- **Страница**:
┌──

Исправления, которые произвел Тургенев в тексте повести в России, не изменили характеристику Харлова — властного хозяина, феодала, но внесли существенные коррективы в отношения между ним и его подчиненными в момент, изображенный в повести. О казачке Максимке, например, первоначально было известно лишь, что он сопровождал Харлова во всех поездках, еле помещаясь с ним рядом на дрожках, а затем был отнят у хозяина Слёткиным и отдан в ученье. В беловом автографе он делается постоянным чтецом Харлова. Работая над сценой бунта Харлова (разорение дома и гибель героя), Тургенев внес в этот и в последующие эпизоды много новых моментов, которые должны были подчеркнуть народность образа героя, поднять его над провинциально-помещичьей средой и выдвинуть в нем народные черты. В беловом автографе были вписаны эпизоды, рисующие сочувствие народа Харлову и презрение его к Слёткину, и дополнительно обработаны реплики крестьян, не желающих принимать участия в „усмирении“ Харлова (см. с. 217). Таким образом, Харлов выступает не как «усмиритель» крестьян, а как мститель, озлобление которого понятно и близко крестьянам.
На полях рукописи в главе, рисующей «бунт» Харлова, Тургенев сделал запись «Максим». Затем там же в текст был внесен эпизод появления Максимки, обращение к нему Харлова: «Максимушка, друг! < …> Полезай ко мне, Максимушка, товарищ верный, станем вдвоем отбиваться от лихих татарских людей», — обращение, в корне меняющее представление о взаимоотношениях Харлова и его казачка, который отделился «от толпы крестьян», чтобы помочь хозяину (см. в окончательном тексте с. 219).
Уже на первом этапе работы Тургенев тщательно разрабатывал восклицания, которыми встречал Харлов
Мысль о литературном «прототипе» повести, о соотношении рассказанной в ней истории с трагедией Шекспира, не оставлявшая писателя с самого начала оформления замысла до завершения повести на первоначальной стадии, когда создавался черновой автограф, выражалась в стремлении низвести трагедийные ситуации, близкие к Шекспиру, до уровня захолустного быта русской крепостной деревни. Создав весь основной текст повести, Тургенев на этой стадии как бы закрыл все пути к просветлению, к трагедийному разрешению изображенных конфликтов. Сатирическая окраска образов превалировала. Все светлые начала человеческих характеров шекспировского оригинала не находили себе соответствия в его степной «копии». Отсутствие Корделии, Кента, Глостера, Эдгара, превращение резкого, но глубоко преданного королю и правдивого мудреца-шута в мелкого и гадкого завистника Сувенира, не охраняющего, а стремящегося всячески уязвить Харлова, соответствовали характеру центрального героя, лишенного многих тонких оттенков, позже внесенных автором в текст.

└──

- **Задания**:
- a) Кем становится казачок Максимка в беловом автографе повести, судя по странице?
- b) Перепишите со страницы фрагмент между «На полях рукописи» и «тексте с. 219).» включительно.

- **Исходные записи**:

┌──

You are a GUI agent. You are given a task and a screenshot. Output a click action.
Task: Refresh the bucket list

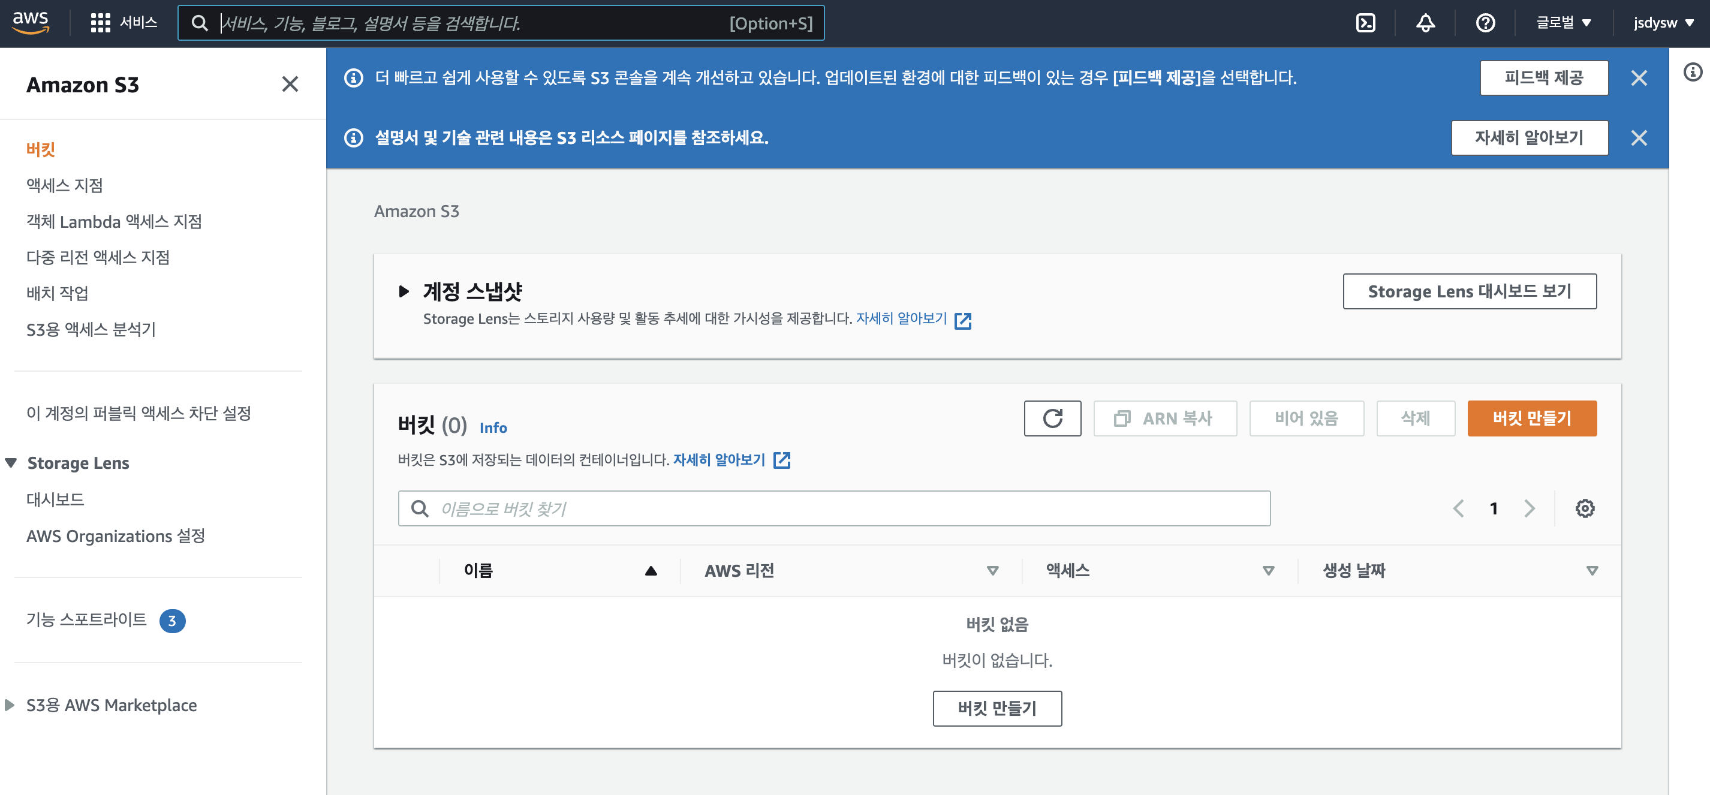pyautogui.click(x=1051, y=418)
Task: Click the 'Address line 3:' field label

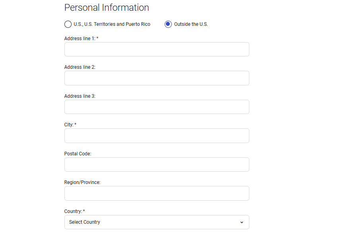Action: tap(80, 96)
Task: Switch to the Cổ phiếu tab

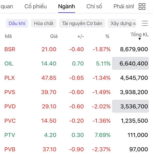Action: 36,7
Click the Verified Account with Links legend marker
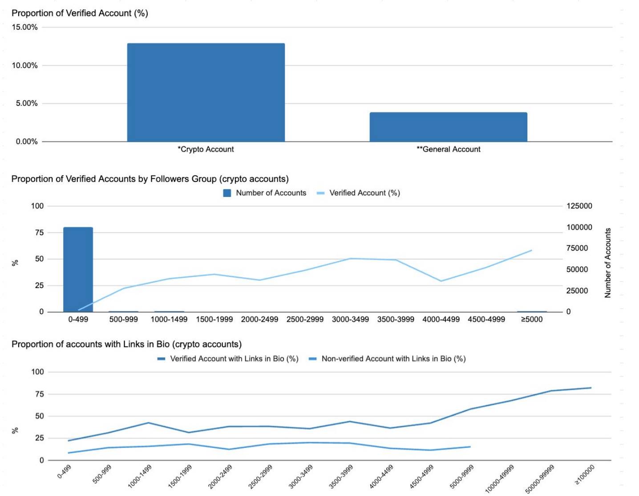This screenshot has height=496, width=639. [x=162, y=359]
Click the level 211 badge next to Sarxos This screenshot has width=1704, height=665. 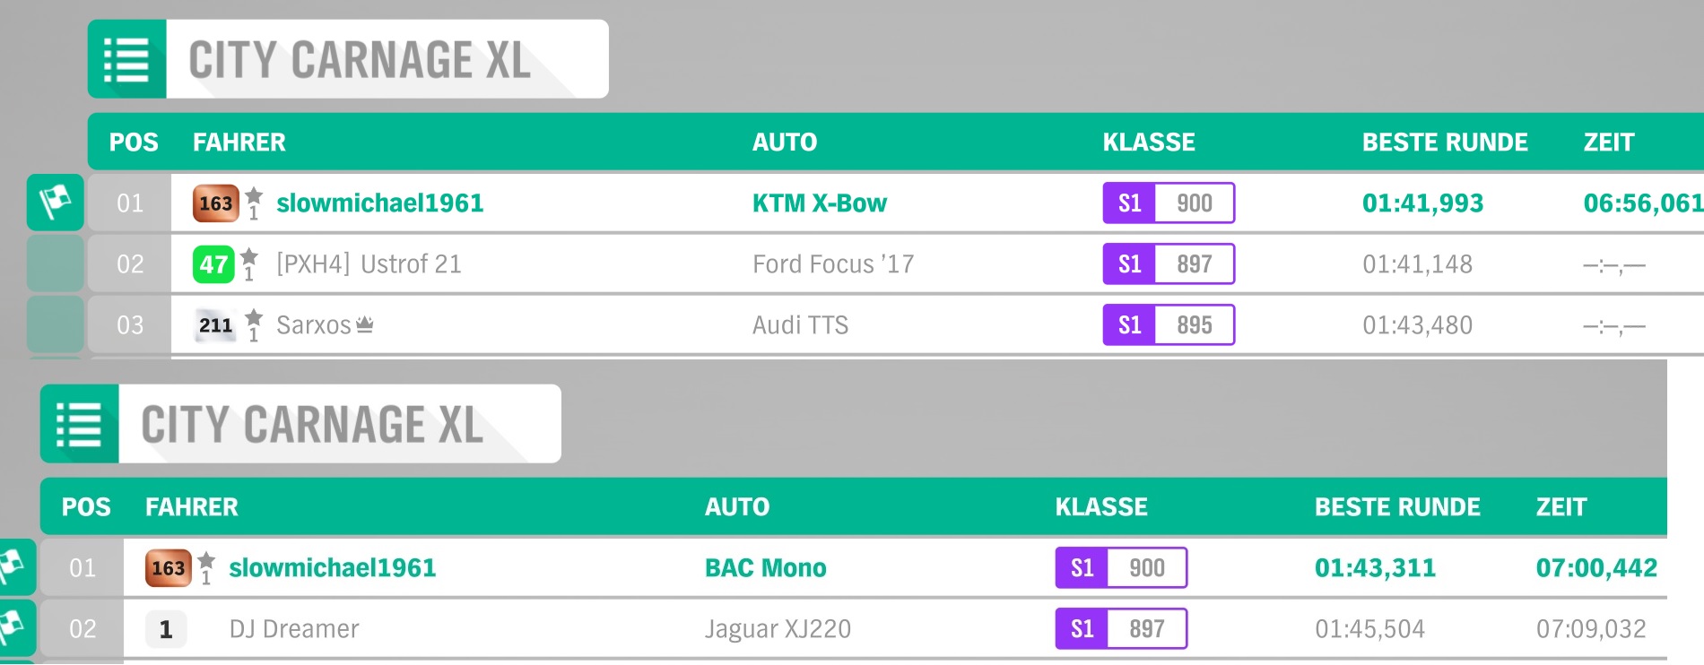pyautogui.click(x=215, y=325)
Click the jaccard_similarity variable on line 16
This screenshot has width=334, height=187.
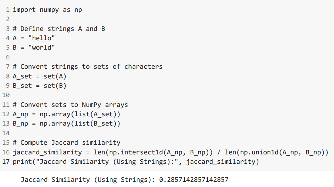point(47,152)
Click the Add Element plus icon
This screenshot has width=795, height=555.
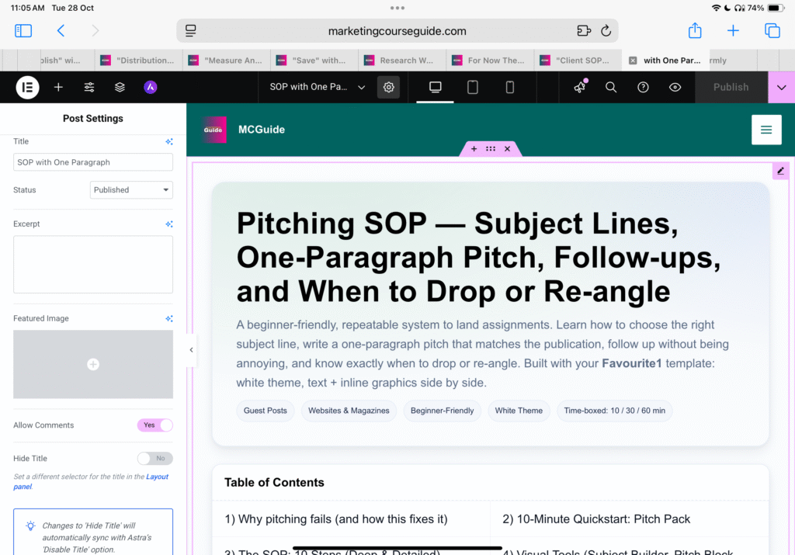pyautogui.click(x=58, y=87)

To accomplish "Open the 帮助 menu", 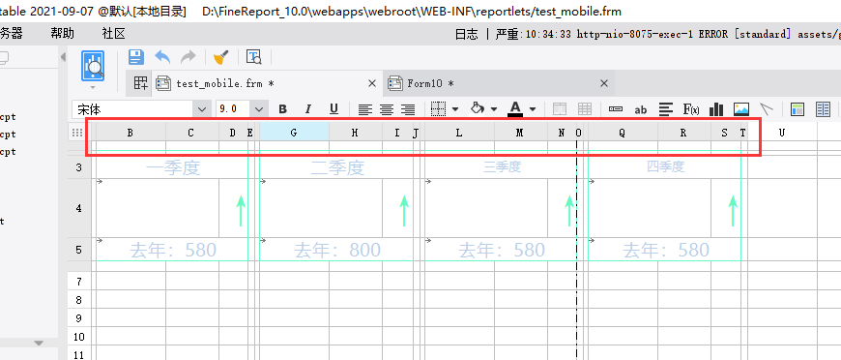I will 62,35.
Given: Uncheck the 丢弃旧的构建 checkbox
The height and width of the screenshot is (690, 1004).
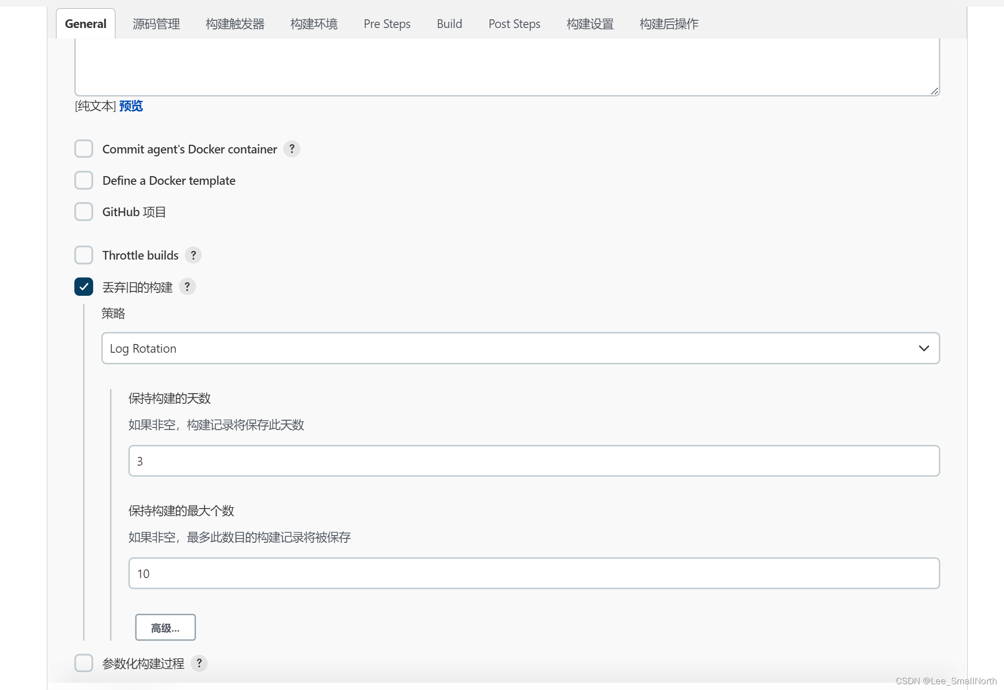Looking at the screenshot, I should click(x=84, y=287).
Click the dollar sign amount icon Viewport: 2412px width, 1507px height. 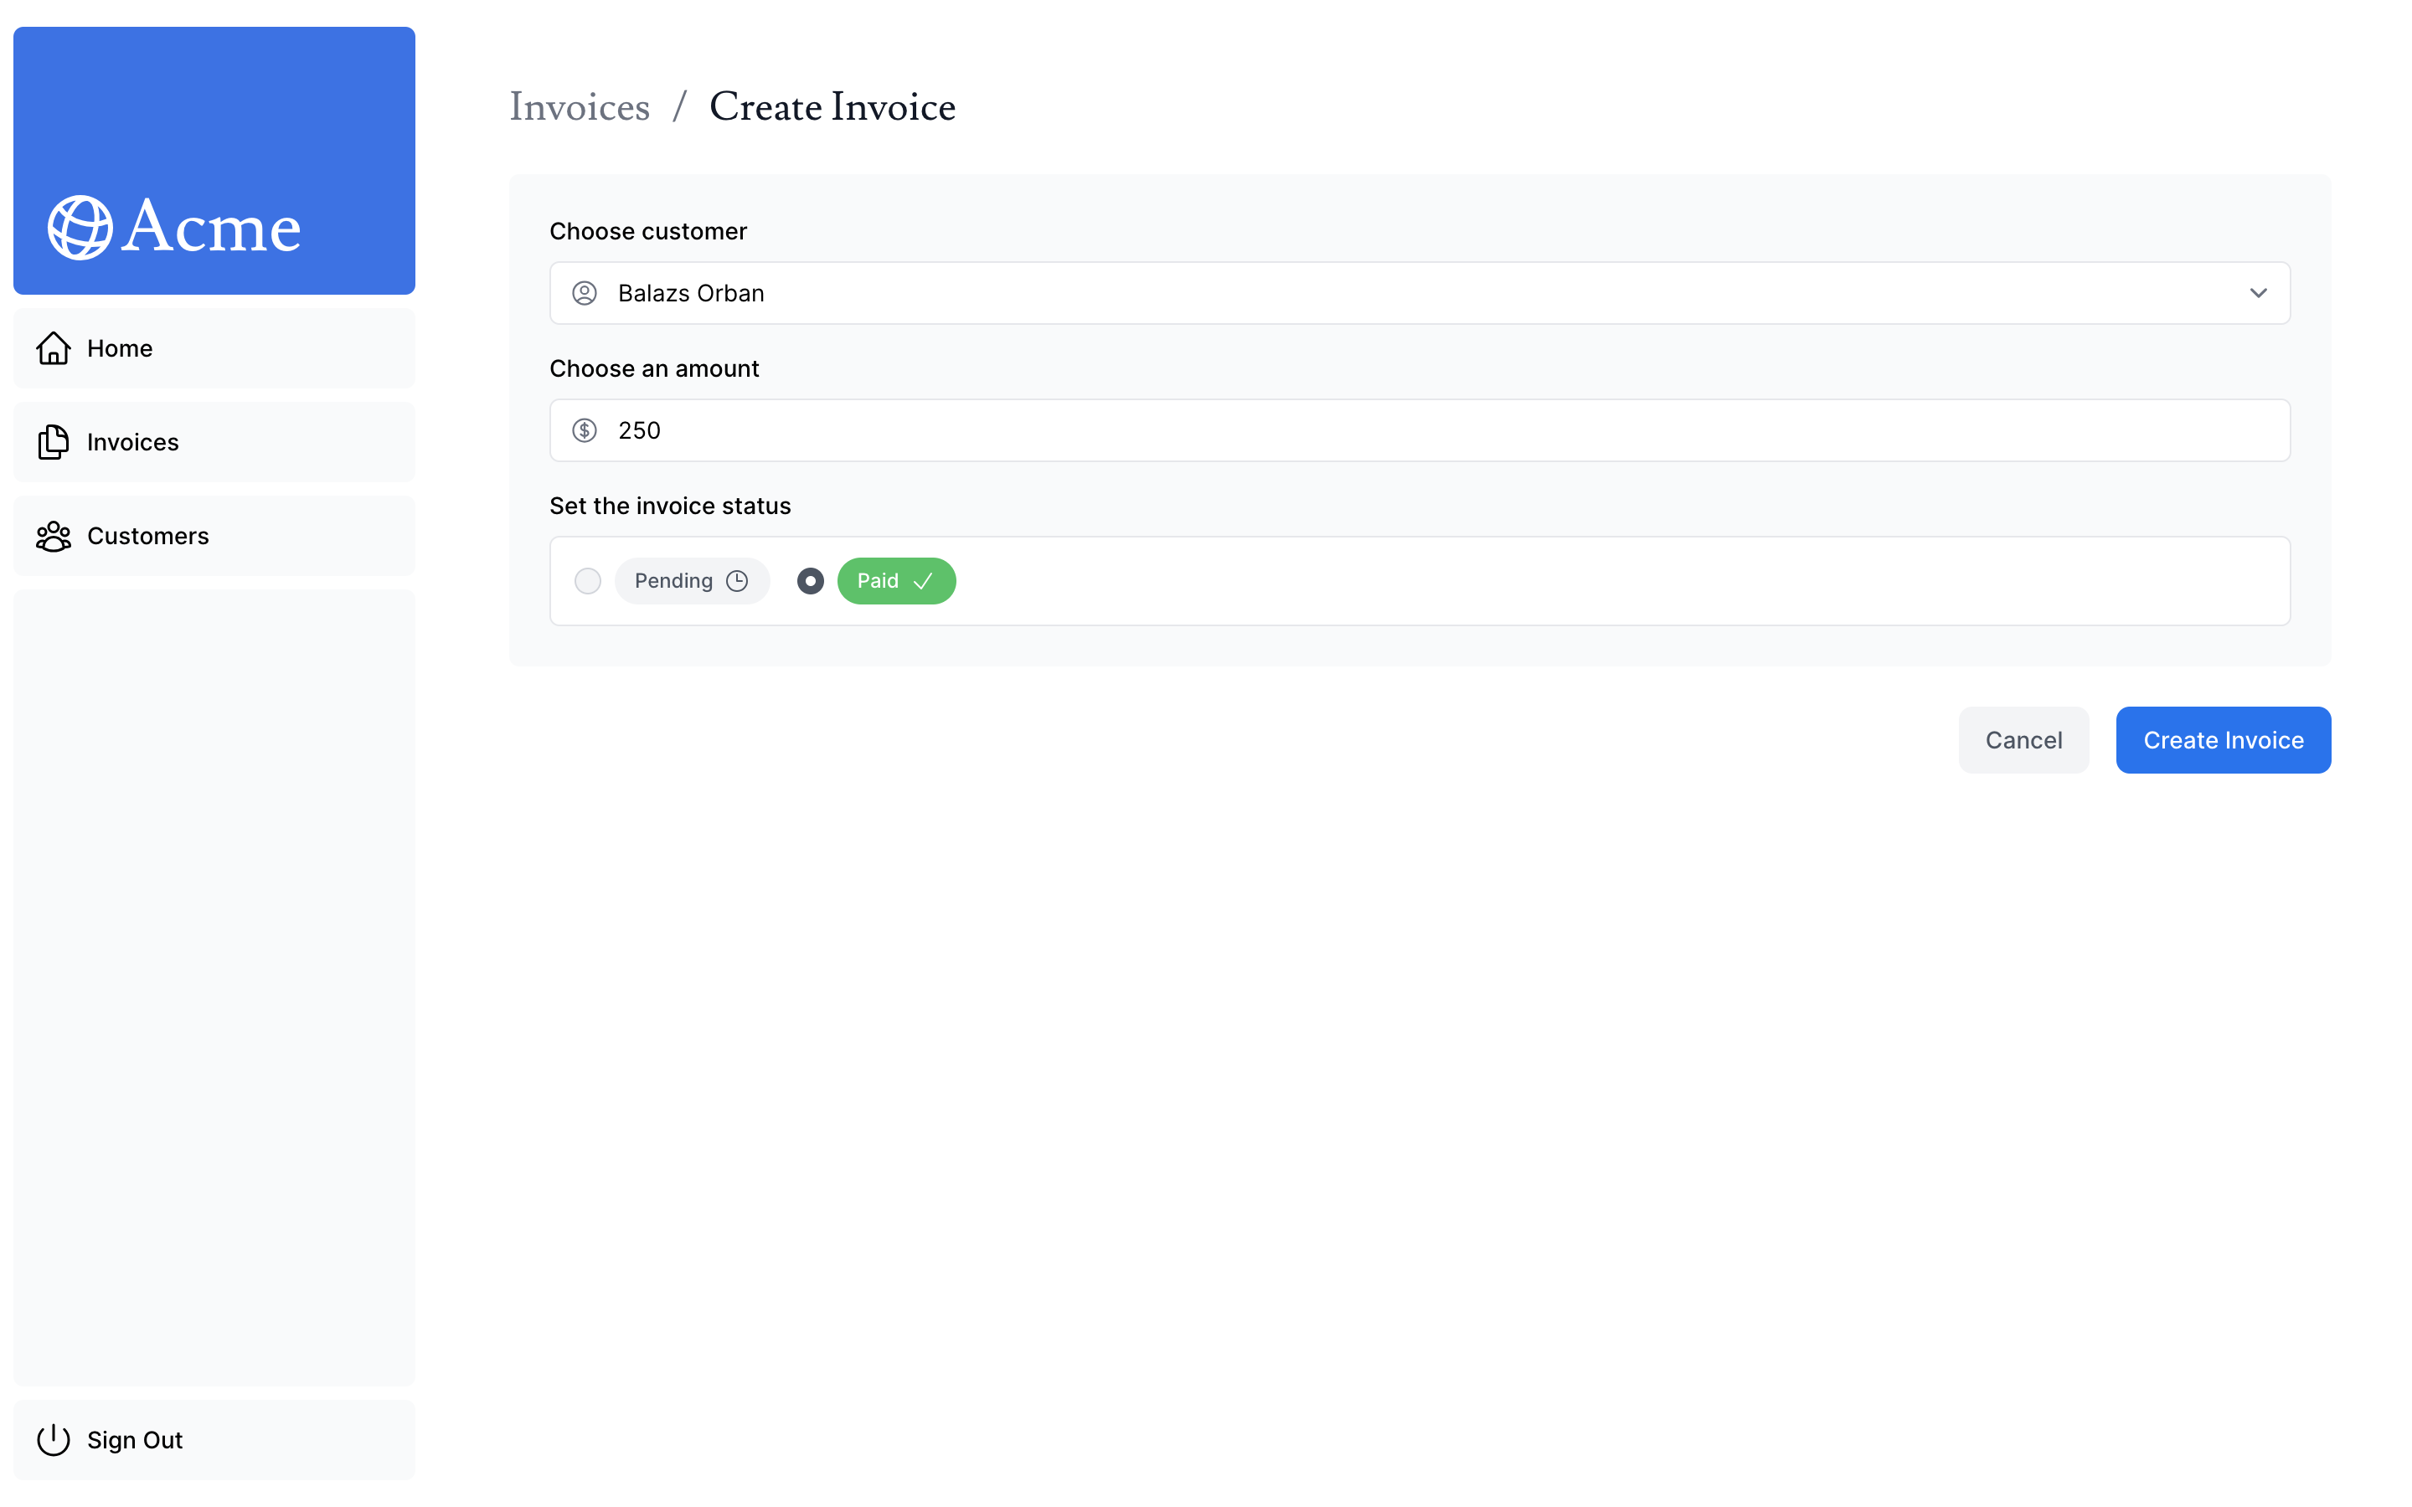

└──

- **Ответы по заданиям**:
- a) Постоянным чтецом Харлова.

- b)
На полях рукописи в главе, рисующей «бунт» Харлова, Тургенев сделал запись «Максим». Затем там же в текст был внесен эпизод появления Максимки, обращение к нему Харлова: «Максимушка, друг! < …> Полезай ко мне, Максимушка, товарищ верный, станем вдвоем отбиваться от лихих татарских людей», — обращение, в корне меняющее представление о взаимоотношениях Харлова и его казачка, который отделился «от толпы крестьян», чтобы помочь хозяину (см. в окончательном тексте с. 219).